● Your assignment: The records below hold pictures; please leave those out and retype the rest exactly.
== Segment start ==
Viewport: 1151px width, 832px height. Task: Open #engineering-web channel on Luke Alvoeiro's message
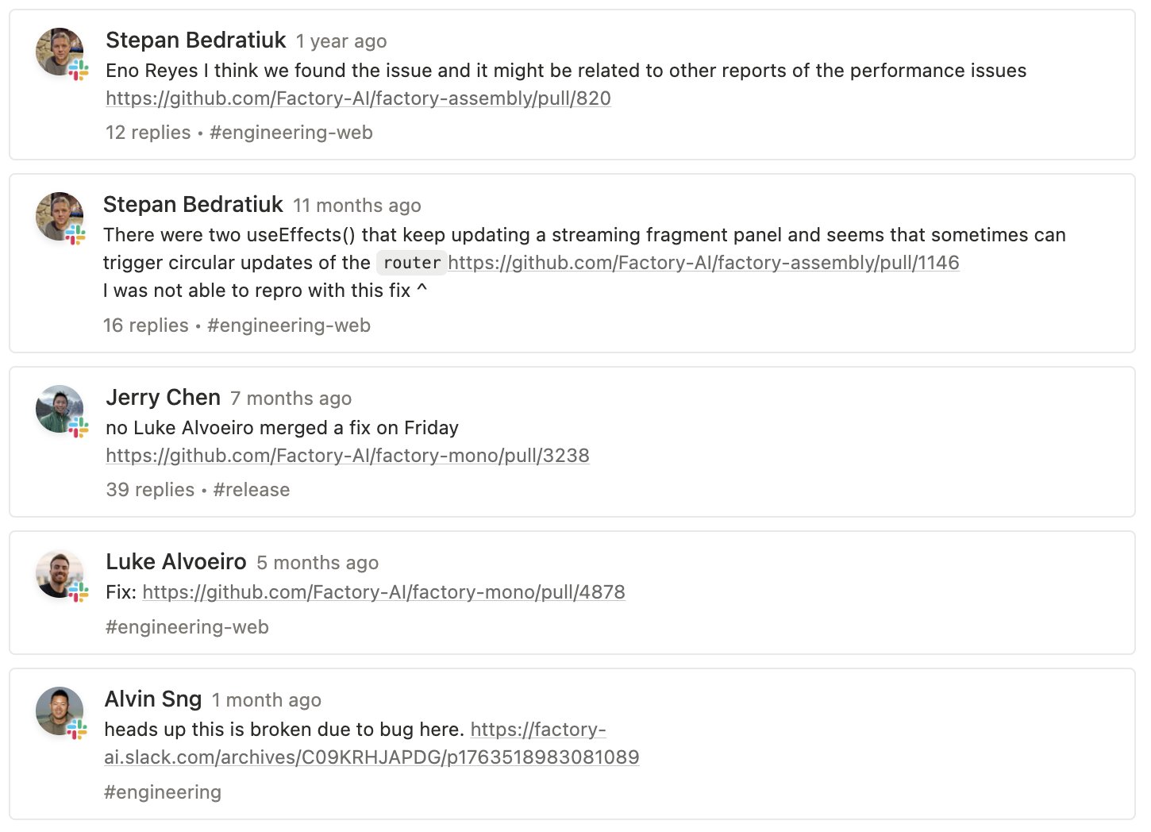[187, 627]
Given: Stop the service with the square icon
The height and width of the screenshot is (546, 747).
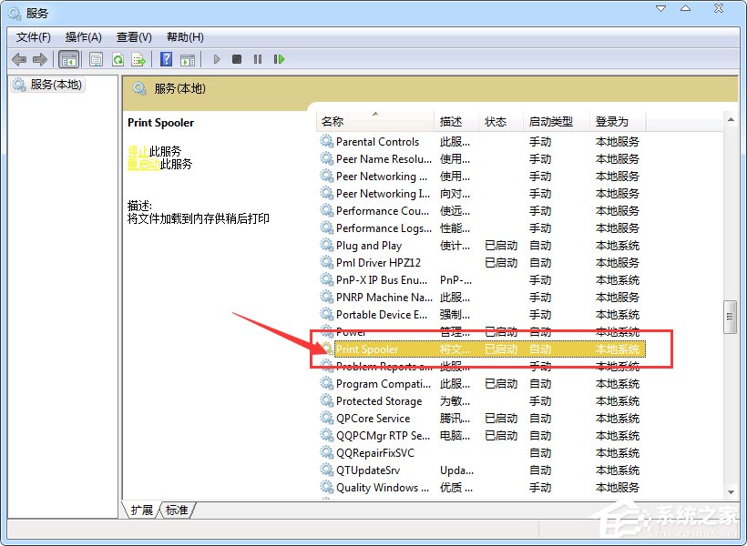Looking at the screenshot, I should coord(236,58).
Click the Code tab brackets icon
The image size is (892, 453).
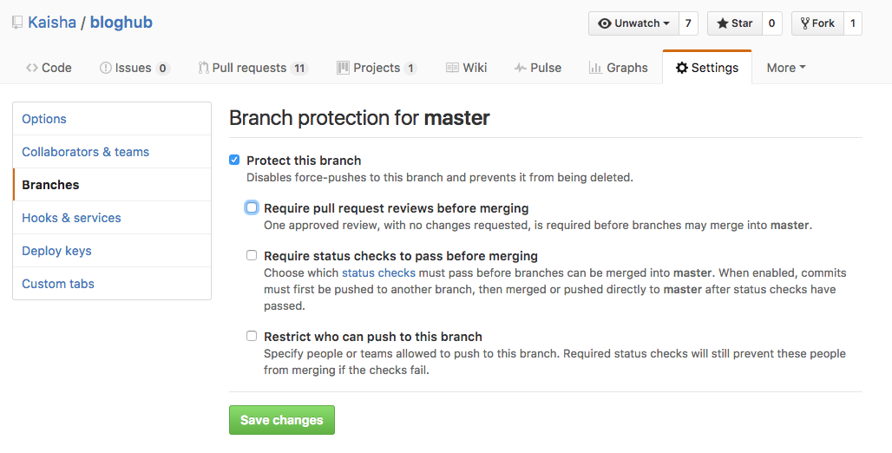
== Segment end ==
● Completed task:
Viewport: 1151px width, 832px height. Task: Open #engineering-web channel on Luke Alvoeiro's message
[187, 627]
Given: Stop the service with the square icon
The height and width of the screenshot is (546, 747).
Looking at the screenshot, I should coord(236,58).
Click the Code tab brackets icon
The image size is (892, 453).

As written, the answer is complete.